Ambrosoli è il figlio dell'eroe borghese, appartiene a quel pezzo di Lombardia che da sempre ha contatti con la solita borghesia milanese, lo sapevamo da un pezzo, ma comunque quello è un mondo che si contrappone al sistema di Formigoni. Noi di sinistra avremmo preferito Andrea Di Stefano ma abbiamo accettato l'esito delle primarie costruendo una coalizione sufficientemente inclusiva, per tenere insieme il centro e la periferia, un po' come è stato fatto con l'operazione che ha portato alla vittoria di Pisapia. Ma dobbiamo considerare che 18 anni di potere formigoniano sono troppi anche per chi quel potere lo ha subìto, non dimentichiamoci che il Celeste non è caduto sotto i colpi dell'opposizione. E questa debolezza la stiamo pagando anche oggi in campagna elettorale.
Appunto, altro che effetto Pisapia.
Il fatto è che prima pensavamo di aver già vinto, poi, quando la realtà si è rifatta viva dimostrando che quel sistema di potere è tutt'ora forte e radicato, a sinistra è scattata una sorta di malcelata rassegnazione. Questo è l'errore peggiore che possiamo commettere. Si decide tutto in questi ultimi giorni, dobbiamo tornare nelle piazze, parlare con gli amici, stare sul territorio. Il programma di Ambrosoli in parte è ancora un cantiere aperto e la sua definizione dipenderà molto dal risultato elettorale: una sinistra più forte significa vera discontinuità, puntare sul lavoro e sul reddito di cittadinanza.

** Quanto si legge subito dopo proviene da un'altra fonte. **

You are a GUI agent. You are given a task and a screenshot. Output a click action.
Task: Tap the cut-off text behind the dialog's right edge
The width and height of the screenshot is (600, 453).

I grillini sono un problema?
Raccolgono consensi trasversalmente. Dicono cose di sinistra dove conviene, poi a Roma flirtano con Casa Pound. L'M5S diventerà un interlocutore necessario anche in Lombardia, ma credo che abbiano già commesso un errore gravissimo nel chiamarsi fuori da questa partita decisiva. Non possono dire che non è affar loro mandare a casa la Lega.